Evraz describes itself as "among the top steel producers in the world based on crude steel production of 14.3 million tonnes in 2015."

DeSmog's findings comes as Trump is under scrutiny from Congress, U.S. intelligence agencies and others for his personal and presidential campaign team's ties to Russia. The Office of the Director of National Intelligence concluded in January that Russian state-sponsored actors had hacked into the email databases of both the Democratic National Committee and presidential candidate Hillary Clinton's campaign in order to influence the election in favor of Trump.

Meet Roman Abramovich

After helping launch Putin's presidency in Russia, Abramovich also was instrumental in the vetting and picking of Putin's cabinet, according to Midgley and Hutchins in their book. They also reveal that Abramovich was instrumental in the creation of Putin's political party, Unity.

Abramovich bought a 41 percent stake in the steel producer Evraz in 2006. Prior to that, he owned a 72 percent stake in the Russian state-owned oil company Sibneft, which was eventually purchased for $13 billion by the state-owned company Gazprom and became known as Gazprom Neft.

Before this, however, Sibneft merged in 2003 with the company Yukos, then owned by Russian oligarch Mikhail Khodorkovsky, in an attempt to create what was envisioned as a competitor to the likes of ExxonMobil. Had it materialized, the resulting company, called Yukos-Sibneft, would have been at that point the fourth largest oil producer in the world.

Under pressure from Putin, however, and with what was reported as the helping hand of Abramovich, the deal was called off and Khodorkovsky ended up arrested and then jailed for eight years for alleged tax evasion and fraud. Abramovich's personal wealth doubled as a result of the later Sibneft-Gazprom merger.

The Telegraph reported that Abramovich met with Putin before the Yukos-Sibneft deal was tossed to the curb.

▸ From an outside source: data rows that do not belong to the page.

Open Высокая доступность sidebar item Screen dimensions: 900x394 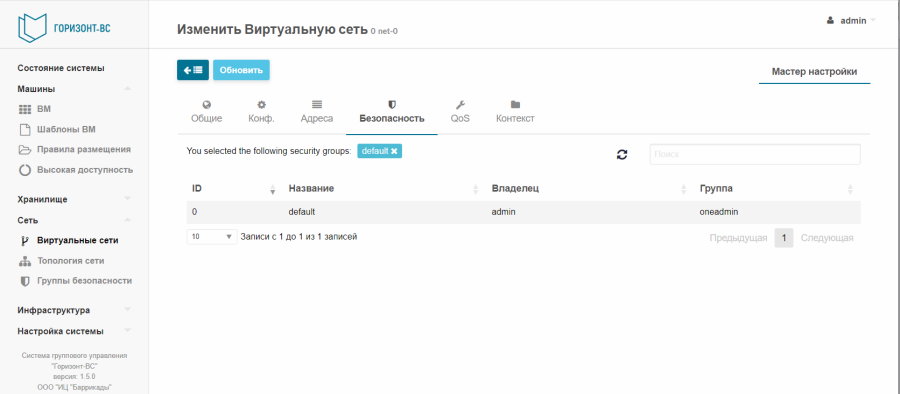click(x=76, y=170)
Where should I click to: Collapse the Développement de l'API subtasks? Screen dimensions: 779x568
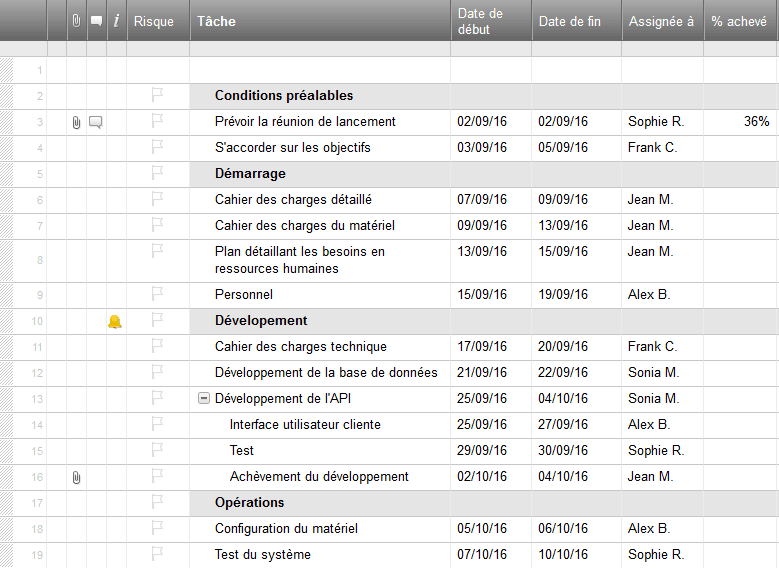pyautogui.click(x=204, y=399)
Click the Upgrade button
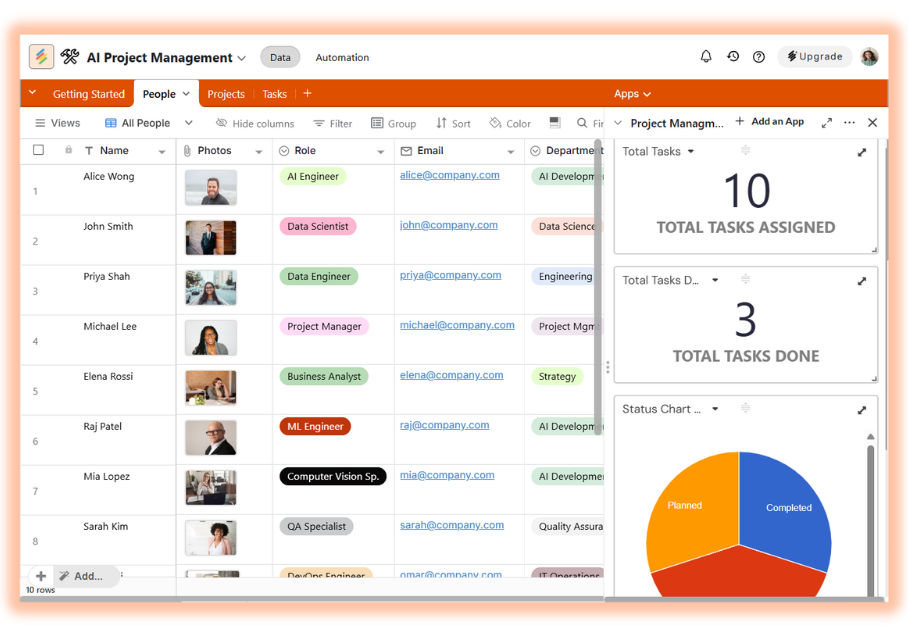The width and height of the screenshot is (908, 637). pos(814,57)
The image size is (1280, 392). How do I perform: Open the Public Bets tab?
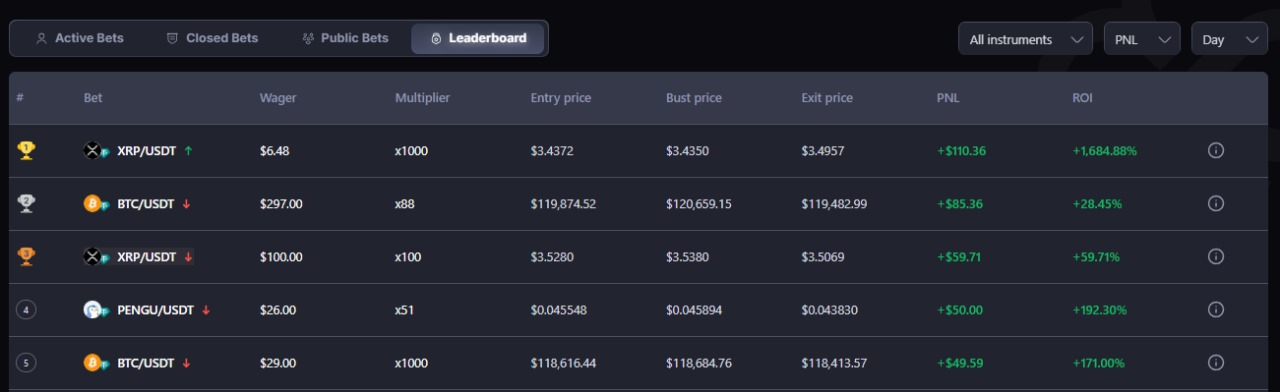345,38
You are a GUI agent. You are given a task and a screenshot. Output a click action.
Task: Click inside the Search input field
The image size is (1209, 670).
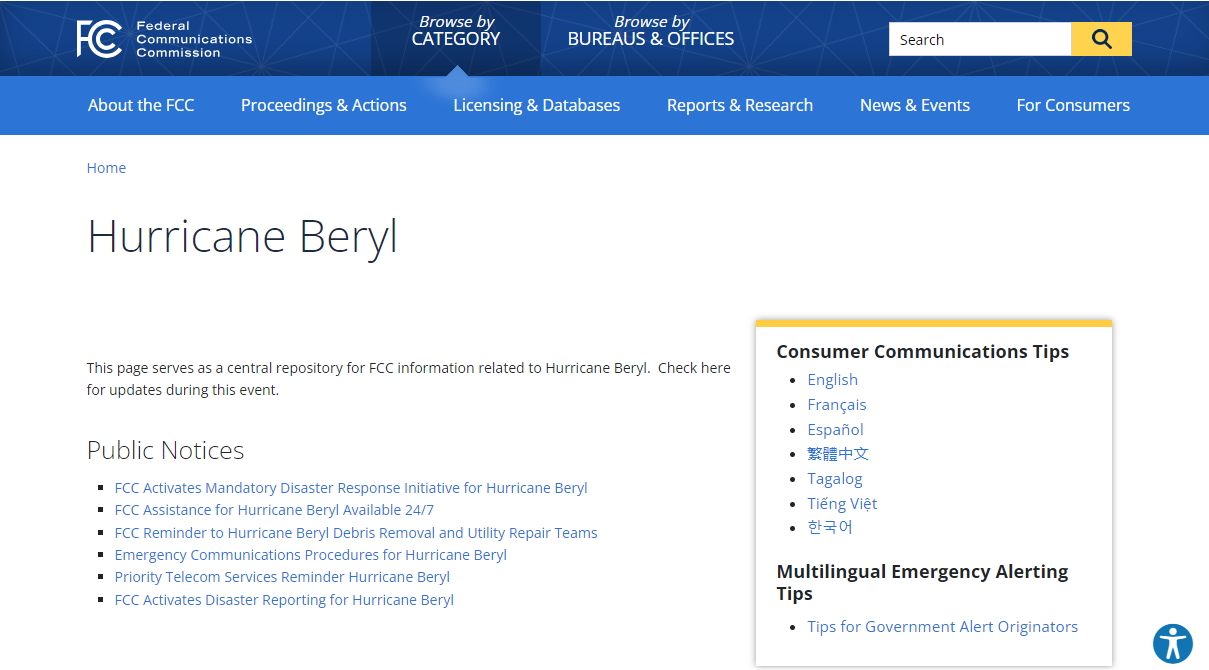[x=975, y=38]
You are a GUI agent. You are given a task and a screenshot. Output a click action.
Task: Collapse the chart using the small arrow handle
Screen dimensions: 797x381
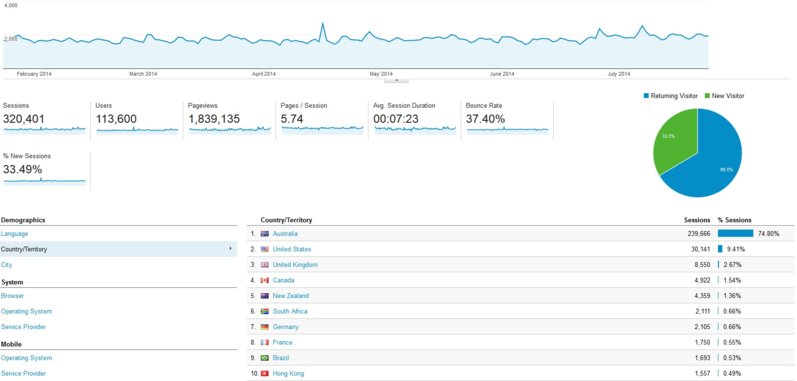tap(396, 80)
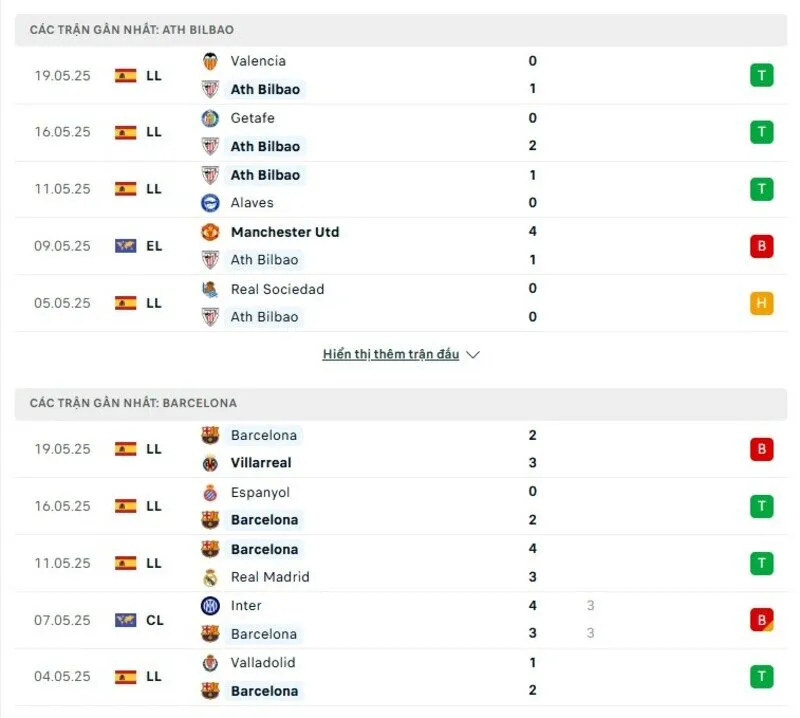Click the Inter club crest icon
Screen dimensions: 800x718
click(x=210, y=605)
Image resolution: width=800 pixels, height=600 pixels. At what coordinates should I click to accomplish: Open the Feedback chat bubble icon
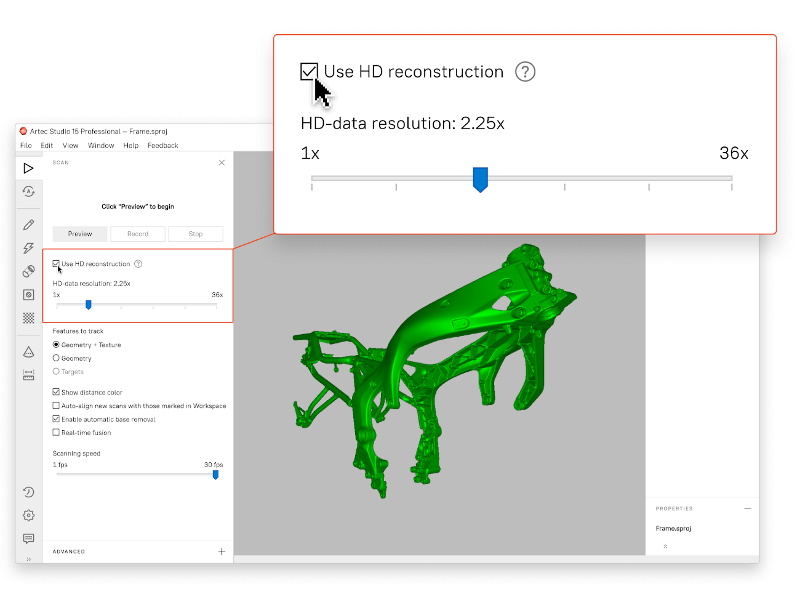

"The revelation of the meeting will fuel suggestions that the Kremlin is closely involved with the fate of the two companies," The Telegraph wrote at the time. "Many industry commentators saw [the] decision to halt the merger as a government-backed effort to further weaken Mikhail Khodorkovsky, the former chief executive of Yukos and its largest shareholder."

Abramovich's influence would continue in the years ahead. The 2010 book The Crisis of Russian Democracy: The Dual State, Factionalism and the Medvedev Succession, written by Richard Sakwa, further describes Abramovich as someone "whose wealth in the Putin years increased at least tenfold and he remained one of Putin's closest confidants" while Putin carried out his first term as president.